The temple forms the centre of a fine landscape. It stands at the head of a fertile valley, with green hills all around it; this valley echoes with the music of several bright mountain streams, and yields abundant crops of rice. On the lower slopes of the more fertile hills grow masses of tea shrubs, with dark green leaves, lending a fine background to the picture. A long avenue of Chinese pine trees leads up to the temple. At first it is straight, but near the temple it winds picturesquely round the edges of the artificial lakes, to end at a flight of stone steps. Behind, and on each side, the mountains rise in irregular ridges, from 1,000 to 2,000 feet above the sea level; not bare and desolate like the mountains of the south, but clothed to their tops with a dense tropical-looking growth of brushwood, shrubs, and trees. Some of the finest bamboos of China flourish in the ravines, and the sombre-coloured pine attains to a large size on the acclivities.
A quaint account of the origin of the monastery was given by one of the head priests:
Many hundred years ago a pious old man retired from the world, and came to dwell in these mountains, giving himself up entirely to the performance of religious duties. So earnest was he in his devotions that he neglected everything relating to his temporal wants, even to his daily food. Providence, however, would not suffer so good a man to starve. Some boys were sent in a miraculous manner, who daily supplied him with food. In the course of time the fame of the sage extended all over the adjacent country, and disciples flocked to him from all quarters. A small range of temples was built, and thus commenced the extensive buildings which now bear the name of Tien-tung, or the Temple of the Heavenly Boys; Tien signifying heaven, and tung , a boy. At last the old man died, but his disciples supplied his place. The fame of the temple spread far and wide, and votaries came from the most distant parts of the empire one of the Chinese kings being amongst the number to worship and leave their offerings at its altars. Larger temples were built in front of the original ones, and these again in their turn gave way to those spacious buildings which form the principal part of the structure of the present day.

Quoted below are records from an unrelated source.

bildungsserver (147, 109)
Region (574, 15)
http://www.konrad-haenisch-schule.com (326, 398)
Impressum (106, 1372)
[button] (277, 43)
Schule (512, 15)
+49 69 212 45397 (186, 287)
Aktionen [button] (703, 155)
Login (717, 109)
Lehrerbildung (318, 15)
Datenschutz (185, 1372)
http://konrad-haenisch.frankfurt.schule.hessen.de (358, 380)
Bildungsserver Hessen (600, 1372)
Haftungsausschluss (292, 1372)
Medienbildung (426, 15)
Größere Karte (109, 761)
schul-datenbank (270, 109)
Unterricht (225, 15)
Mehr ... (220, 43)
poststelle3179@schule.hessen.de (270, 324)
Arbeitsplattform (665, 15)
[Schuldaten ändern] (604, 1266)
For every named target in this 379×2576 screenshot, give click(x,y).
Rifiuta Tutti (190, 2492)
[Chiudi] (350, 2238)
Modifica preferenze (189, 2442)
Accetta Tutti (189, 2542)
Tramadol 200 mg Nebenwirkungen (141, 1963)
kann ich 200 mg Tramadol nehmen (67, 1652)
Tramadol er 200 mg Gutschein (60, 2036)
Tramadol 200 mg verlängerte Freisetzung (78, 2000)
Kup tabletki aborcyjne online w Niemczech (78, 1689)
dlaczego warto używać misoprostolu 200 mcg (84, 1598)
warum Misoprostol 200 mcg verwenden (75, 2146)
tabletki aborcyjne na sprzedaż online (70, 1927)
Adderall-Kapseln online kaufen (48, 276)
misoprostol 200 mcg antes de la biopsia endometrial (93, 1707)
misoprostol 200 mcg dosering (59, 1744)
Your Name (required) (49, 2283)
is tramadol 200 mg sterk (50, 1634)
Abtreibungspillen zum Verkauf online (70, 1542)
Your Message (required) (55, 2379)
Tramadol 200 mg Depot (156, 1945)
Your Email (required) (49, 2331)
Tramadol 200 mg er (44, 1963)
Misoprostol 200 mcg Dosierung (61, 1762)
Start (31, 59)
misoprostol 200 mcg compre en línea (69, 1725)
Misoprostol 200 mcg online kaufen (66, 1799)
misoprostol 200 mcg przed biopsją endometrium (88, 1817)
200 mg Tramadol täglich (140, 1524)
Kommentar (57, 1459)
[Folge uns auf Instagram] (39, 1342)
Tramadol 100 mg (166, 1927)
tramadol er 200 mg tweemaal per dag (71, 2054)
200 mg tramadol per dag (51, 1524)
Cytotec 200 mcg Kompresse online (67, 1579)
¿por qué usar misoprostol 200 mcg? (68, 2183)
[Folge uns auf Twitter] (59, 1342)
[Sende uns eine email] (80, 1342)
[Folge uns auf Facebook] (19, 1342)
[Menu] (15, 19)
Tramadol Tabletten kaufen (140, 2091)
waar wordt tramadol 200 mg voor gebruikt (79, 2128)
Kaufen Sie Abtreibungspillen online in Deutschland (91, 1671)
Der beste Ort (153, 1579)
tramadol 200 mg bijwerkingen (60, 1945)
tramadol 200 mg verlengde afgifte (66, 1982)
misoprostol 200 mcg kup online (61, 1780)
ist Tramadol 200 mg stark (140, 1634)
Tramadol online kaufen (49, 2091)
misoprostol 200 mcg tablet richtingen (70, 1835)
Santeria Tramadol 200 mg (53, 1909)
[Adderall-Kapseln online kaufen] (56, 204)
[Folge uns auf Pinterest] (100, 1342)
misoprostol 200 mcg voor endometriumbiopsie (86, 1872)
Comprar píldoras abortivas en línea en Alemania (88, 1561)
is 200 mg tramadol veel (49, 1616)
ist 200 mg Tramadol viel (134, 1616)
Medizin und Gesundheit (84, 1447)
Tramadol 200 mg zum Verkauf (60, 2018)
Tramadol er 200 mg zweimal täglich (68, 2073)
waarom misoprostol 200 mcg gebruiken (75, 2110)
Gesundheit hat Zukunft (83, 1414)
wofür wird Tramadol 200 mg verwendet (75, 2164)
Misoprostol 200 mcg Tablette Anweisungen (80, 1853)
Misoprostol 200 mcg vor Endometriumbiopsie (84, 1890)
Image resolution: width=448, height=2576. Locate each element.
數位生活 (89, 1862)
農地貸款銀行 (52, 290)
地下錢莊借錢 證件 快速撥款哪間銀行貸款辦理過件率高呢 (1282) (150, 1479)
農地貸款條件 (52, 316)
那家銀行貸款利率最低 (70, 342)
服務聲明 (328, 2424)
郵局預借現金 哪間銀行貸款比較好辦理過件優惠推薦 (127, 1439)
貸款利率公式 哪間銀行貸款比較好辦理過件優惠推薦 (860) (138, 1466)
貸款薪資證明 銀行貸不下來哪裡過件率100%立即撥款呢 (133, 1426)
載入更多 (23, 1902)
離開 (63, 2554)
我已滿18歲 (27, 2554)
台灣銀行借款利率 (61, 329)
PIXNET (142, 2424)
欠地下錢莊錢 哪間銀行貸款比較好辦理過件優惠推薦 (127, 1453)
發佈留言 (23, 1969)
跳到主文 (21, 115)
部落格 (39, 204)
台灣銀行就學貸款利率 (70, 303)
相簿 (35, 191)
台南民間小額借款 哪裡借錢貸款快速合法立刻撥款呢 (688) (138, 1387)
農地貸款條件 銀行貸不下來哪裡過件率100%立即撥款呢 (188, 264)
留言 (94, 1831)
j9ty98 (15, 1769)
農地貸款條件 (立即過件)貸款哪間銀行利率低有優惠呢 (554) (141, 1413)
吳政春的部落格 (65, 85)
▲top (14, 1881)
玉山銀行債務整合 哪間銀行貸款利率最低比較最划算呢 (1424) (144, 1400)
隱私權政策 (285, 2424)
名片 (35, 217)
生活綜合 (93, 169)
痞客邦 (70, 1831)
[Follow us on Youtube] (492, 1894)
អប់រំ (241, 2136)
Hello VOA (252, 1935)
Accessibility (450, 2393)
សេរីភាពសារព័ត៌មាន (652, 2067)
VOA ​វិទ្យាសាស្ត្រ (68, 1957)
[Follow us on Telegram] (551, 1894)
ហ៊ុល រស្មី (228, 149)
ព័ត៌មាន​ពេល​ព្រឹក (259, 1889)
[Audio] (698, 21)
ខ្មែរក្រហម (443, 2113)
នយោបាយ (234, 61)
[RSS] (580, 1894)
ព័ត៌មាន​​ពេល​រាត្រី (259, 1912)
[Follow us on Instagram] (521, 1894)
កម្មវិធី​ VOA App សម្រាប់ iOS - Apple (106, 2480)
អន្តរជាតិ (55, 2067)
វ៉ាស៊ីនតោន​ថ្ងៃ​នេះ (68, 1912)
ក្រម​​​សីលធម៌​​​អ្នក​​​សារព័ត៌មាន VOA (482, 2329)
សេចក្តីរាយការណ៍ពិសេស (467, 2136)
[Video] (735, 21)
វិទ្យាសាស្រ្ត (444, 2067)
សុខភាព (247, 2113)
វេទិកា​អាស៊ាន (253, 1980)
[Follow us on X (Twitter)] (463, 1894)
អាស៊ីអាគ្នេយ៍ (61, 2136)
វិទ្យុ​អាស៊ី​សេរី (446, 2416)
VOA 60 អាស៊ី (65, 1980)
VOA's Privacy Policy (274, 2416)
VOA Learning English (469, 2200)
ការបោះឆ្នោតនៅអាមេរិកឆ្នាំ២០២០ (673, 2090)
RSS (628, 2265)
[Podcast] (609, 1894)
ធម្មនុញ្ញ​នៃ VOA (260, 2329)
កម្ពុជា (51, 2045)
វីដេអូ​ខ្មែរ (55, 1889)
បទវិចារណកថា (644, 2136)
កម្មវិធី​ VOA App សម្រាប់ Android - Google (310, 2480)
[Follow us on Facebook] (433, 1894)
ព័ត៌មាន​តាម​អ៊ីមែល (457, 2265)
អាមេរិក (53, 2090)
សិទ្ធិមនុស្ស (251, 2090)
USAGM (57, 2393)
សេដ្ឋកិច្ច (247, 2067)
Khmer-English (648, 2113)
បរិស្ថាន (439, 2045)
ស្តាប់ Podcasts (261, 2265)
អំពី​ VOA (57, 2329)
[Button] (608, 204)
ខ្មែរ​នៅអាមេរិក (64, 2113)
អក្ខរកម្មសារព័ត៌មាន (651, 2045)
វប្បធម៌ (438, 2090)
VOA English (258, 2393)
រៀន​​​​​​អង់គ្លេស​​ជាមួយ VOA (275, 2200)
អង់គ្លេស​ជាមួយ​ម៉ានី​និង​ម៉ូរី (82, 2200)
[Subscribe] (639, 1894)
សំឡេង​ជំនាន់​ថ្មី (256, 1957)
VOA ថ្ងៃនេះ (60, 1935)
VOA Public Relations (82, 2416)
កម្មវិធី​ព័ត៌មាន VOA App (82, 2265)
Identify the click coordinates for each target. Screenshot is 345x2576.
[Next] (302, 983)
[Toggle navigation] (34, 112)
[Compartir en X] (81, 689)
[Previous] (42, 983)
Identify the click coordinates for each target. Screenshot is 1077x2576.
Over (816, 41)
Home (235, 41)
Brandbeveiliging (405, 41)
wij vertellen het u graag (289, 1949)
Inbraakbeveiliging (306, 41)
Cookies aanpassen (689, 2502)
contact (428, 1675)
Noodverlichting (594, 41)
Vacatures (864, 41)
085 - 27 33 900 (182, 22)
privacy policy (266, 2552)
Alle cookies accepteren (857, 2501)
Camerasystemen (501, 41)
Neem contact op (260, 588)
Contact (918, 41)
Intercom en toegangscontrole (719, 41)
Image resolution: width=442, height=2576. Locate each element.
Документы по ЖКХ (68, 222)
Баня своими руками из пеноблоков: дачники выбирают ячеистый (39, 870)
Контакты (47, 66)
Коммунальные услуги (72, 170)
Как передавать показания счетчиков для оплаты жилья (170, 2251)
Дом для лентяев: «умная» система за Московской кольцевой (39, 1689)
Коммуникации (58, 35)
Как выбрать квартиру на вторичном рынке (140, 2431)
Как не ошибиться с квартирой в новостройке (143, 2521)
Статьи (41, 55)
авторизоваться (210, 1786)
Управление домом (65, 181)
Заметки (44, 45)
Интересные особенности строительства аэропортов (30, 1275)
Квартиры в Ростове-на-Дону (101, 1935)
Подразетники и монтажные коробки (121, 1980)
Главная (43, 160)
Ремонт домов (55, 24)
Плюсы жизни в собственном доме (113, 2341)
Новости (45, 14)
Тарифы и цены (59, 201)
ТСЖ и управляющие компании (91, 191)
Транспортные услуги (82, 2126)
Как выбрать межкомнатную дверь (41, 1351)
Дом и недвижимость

Mr. Fortune remarks that a large number of Buddhist temples are scattered over all this part of the country. Their architects have shown as keen a sympathy with nature as the Cistercian founders in Europe, always building them in the most lovely and picturesque situations, amongst the green hills, and in the shelter of spreading woods the leafy enclosures that in England indicate the presence of an old manor house, or ancestral hall. Poo-to , or the Worshipping Island, as foreigners call it, is one of the eastern islands in the Chusan Archipelago, and seems to be one of the great Buddhist centres. The principal group of temples is situated in a fine romantic glen, and from the high ground above it,
when the gods were supposed to have finished their repast, all the articles of food were removed from the tables, cut up, and consumed by people connected with the family.
On another occasion, Mr. Fortune, when at Ning-po, having been abroad all day, did not return to the city until nightfall. The city gates were closed, but, on knocking, he was admitted by the warder. Passing into the widest and finest street in the city, he observed a blaze of light and a general liveliness very unusual in any Chinese town after dark. The sounds of music fell upon his ear, the monotonous beat of the drum and gong, and the more pleasing and varied tones of several wind instruments. On approaching nearer he discovered that a public offering was being made to the gods, and it proved to be a more striking scene than he could have anticipated. The table was spread in the open street, and all the preparations were on a large and expensive scale. Instead of small dishes, whole animals were sacrificed. On one side of the table was placed a pig, on the other a sheep; the former, scraped clean in the usual fashion, the latter skinned; of both the entrails had been removed, and on both were placed flowers, an onion, and a knife. The other parts of the table groaned with the delicacies in vogue among the more respectable Chinese, such as fowls, ducks, numerous compound dishes, fruits, vegetables, and rice. At one end of the table, when the gods were supposed to sit during the meal, chairs were set; and chopsticks were laid in order by the side of every dish. The whole place glared with light, and wreaths of incense filled the air with sweet odours. At intervals, bands of musicians struck up the favourite national airs, which are all of a plaintive cast, and altogether the scene was a strange and curious revelation of human superstition.
Processions in honour of the gods are of frequent occurrence. Mr. Fortune speaks of one which he saw at Shanghai as at least a mile in length. The gods, or josses, arrayed in the finest silks, were carried about in splendid sedan-chairs, in the centre of a long train of devotees, all superbly dressed for the occasion, and all bearing their different insignia of office. The dresses of the officials exactly resembled those of some of the attendants who figure in the suite of the higher mandarins. Some wore on the sides of their hats a broad fan, composed of peacock-feathers; others strutted in gaudy theatrical costumes, with two long black feathers stuck, like horns, in their low caps. The scowling executioners carried long conical black hats on their heads, and whips in their hands, for the prompt chastisement of the refractory. Bands of music, in different parts of the procession, played at intervals as it marched along.